» **Task instructions**:
1/ For each statement below, decide whether the architecture page supports it. Answer yes or no, and quote the exact words from the page that settle it.
(a) The `--industry` option goes from `cli/main.py` to `core/engine.py`.
(b) The T2 tier of the LLM manager uses cloud models such as Gemini.
(c) Parity comes from comparing extracted records against benchmarks such as SEC EDGAR.
2/ Reproduce word for word the part of the architecture page that starts at "dataproc-engine Architecture Diagram" and runs up to and including "16-sector industrial fleet.".
3/ List every Python file path, ending in .py, that appears in the architecture page.

» **Exercise passage**:
============================================================
Skip to content

dataproc-engine Architecture Diagram

The following diagram illustrates the data flow and component interactions within the hardened 16-sector industrial fleet.

graph TD
    subgraph CLI[User Interface]
        Main[cli/main.py] -->|--industry| Engine[core/engine.py]
        Main -->|--target-dir| Correlator[core/correlator.py]
    end

    subgraph Core[Execution Layer]
        Engine -->|Register| Providers[16x Industrial Providers]
        Engine -->|Secrets| Config[core/config.py]
        Engine -->|Async Execute| Pipeline[ETL Pipeline]
    end

    subgraph ETL[Unified Pipeline]
        direction TB
        Resiliency[Circuit Breaker / Retry] --> Extract[Async Extraction]
        Extract --> Security[PII Scrubber / Zero-Bundling]
        Security --> Transform[Async Logic / Tiered Fallback]
        Transform --> Validate[Schema Integrity / SHA-256]
        Validate --> Correlate[Cross-Sector Correlation]
    end

    subgraph Intelligence[Inference & Fallback]
        Transform -->|LLM Gating| LLM[core/llm_manager.py]
        LLM -->|T1| Cloud[Gemini/GPT/Claude]
        LLM -->|T2| Local[Ollama/Llama-CPP]
        LLM -->|T3| Heuristic[Regex Heuristics]

        Correlate -->|Fuzzy Match| CorrelationLayer[DataCorrelator]
        CorrelationLayer -->|RapidFuzz| Identity[Identity Resolution]
    end

    subgraph Storage[16-Sector Fleet]
        Correlate -->|Save| Output[( industries/**/datasets/*.{jsonl,csv} )]
        Output -->|Metadata| Audit[Data Veracity Logs]
    end

🎯 Industrial Parity Implementation

The engine achieves "Parity" by comparing extracted records against "Gold Standard" benchmarks (e.g., SEC EDGAR, World Bank).
============================================================
» **Data provided**:
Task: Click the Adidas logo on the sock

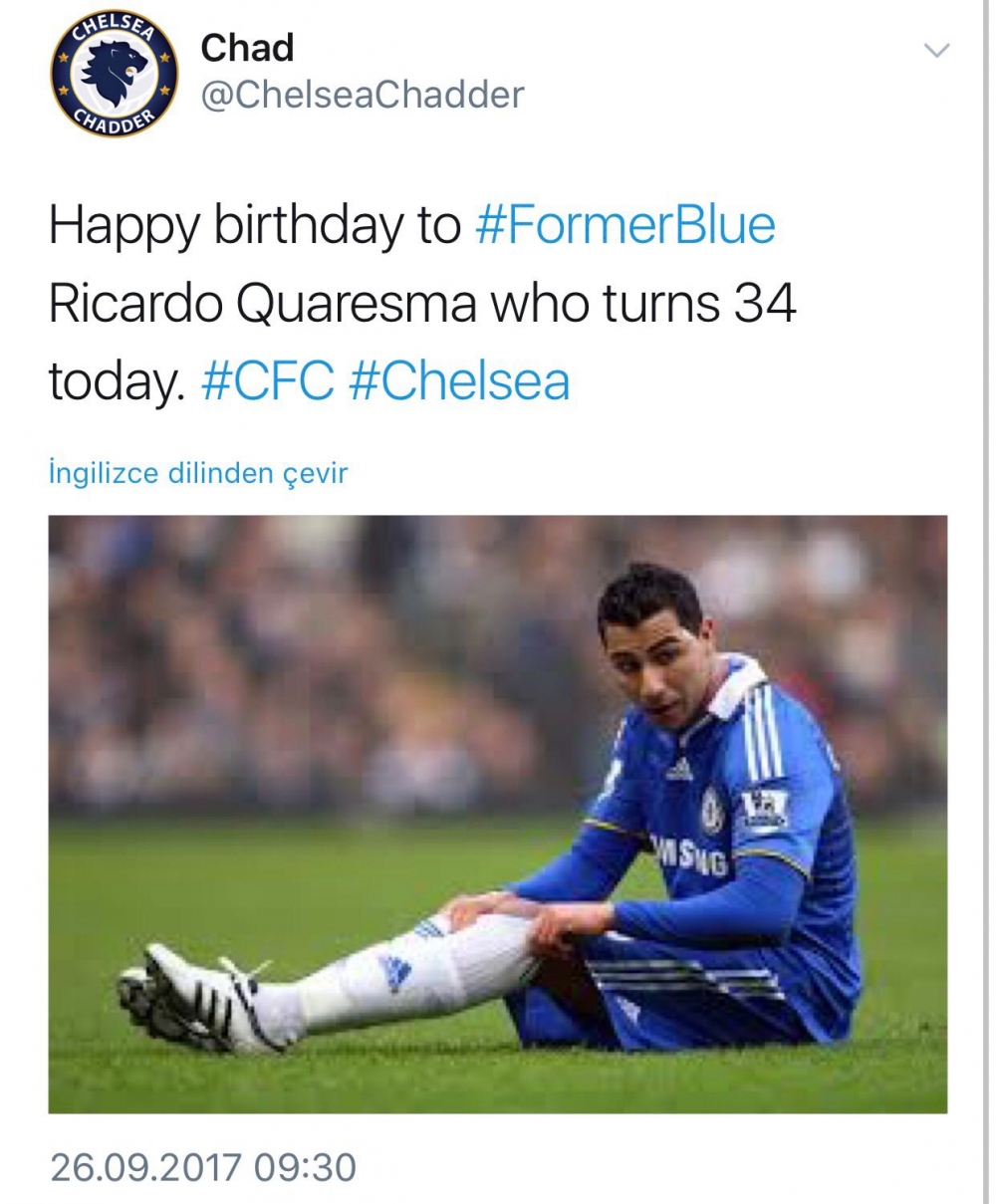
============================================================
» **Task solutions**:
1/
(a) Yes: "Main[cli/main.py] -->|--industry| Engine[core/engine.py]"
(b) No: "LLM -->|T2| Local[Ollama/Llama-CPP]"
(c) Yes: "comparing extracted records against "Gold Standard" benchmarks (e.g., SEC EDGAR, World Bank)"

2/
dataproc-engine Architecture Diagram

The following diagram illustrates the data flow and component interactions within the hardened 16-sector industrial fleet.

3/
cli/main.py
core/engine.py
core/correlator.py
core/config.py
core/llm_manager.py